Various experiments, e.g., on local virtual associations, have been used since the 1990s
to gather knowledge on dealing with 'new territory' in parties. However, a broader
understanding is lacking so far. Nevertheless, both from research and practice, it is still unclear
what consequences and effects introducing digital procedures and participation instruments
will develop for internal party organizations.
3
spaces might unite hybrid-like between online and offline (Chadwick, 2013). The Internet and
platform media (i.e., Facebook, Google, and Twitter) represent immense political participation
potential. Online formats are seemingly inexpensive, fast, and location-independent, but this
would only benefit broad political participation in parties. However, the fundamental question
then arises as to what participation in parties in the digital society means.

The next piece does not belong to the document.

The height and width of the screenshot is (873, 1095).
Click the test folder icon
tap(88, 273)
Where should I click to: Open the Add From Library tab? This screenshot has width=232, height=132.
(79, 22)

Consequently, digital means may decentralize a previously existing centralized and
authoritative decision-making process and directly involve amateurs and career changers in
decision-making. Therefore, such a softening of power logic and hierarchy might imply
decentralization by digitalization. Resulting "will-building processes are organized 'bottom-
up,' i.e., from the base to the party leadership (...) and thus existing communication hierarchies
are dismantled" (Gerbaudo, 2019a, p. 4). The focus is on whether decisions brought up by
'amateurs' and 'career changers' without many years of experience in party work can be made
binding for the whole party. This opening-up is associated with a thinning of the power base
of the middle party elites (those people who manage the headquarters of parties often on
subnational levels). Their members, for these reasons, are logically also likely to oppose
introducing digital party-internal participation formats (Chiru et al., 2015; Chiru & Gherghina,
2017; Van Holsteyn et al., 2017).
Since the 'deliberative turn,' previous studies on political participation suggest new
types of expressive political behavior with discussions making decisions and associated
democratic innovations (Gastil, 2016; Gibson & Cantijoch, 2013; Lilleker & Koc-Michalska,
2016). Such forms happen in online forums and other platforms, i.e., demonstrations, sit-ins,
protests, online protests, and petitioning. These expressions happen at the micro-level, which
benefits those already well-situated to express their opinions and satisfy a particular individual
urge to present themselves. Parties open up to such deliberative and participatory instruments
building a hybrid democracy (with digital and analog elements) at the local level (Kersting,
2013). The so-called "digital deliberation" paradigm denotes perpetuating existing divisions
within parties and increasing the possibility for the power elites to monitor and control
membership. The likely shifts between democratic institutions, civil society, the Internet, and
parties are related to political parties' functional and representational change (Sartori, 1976, pp.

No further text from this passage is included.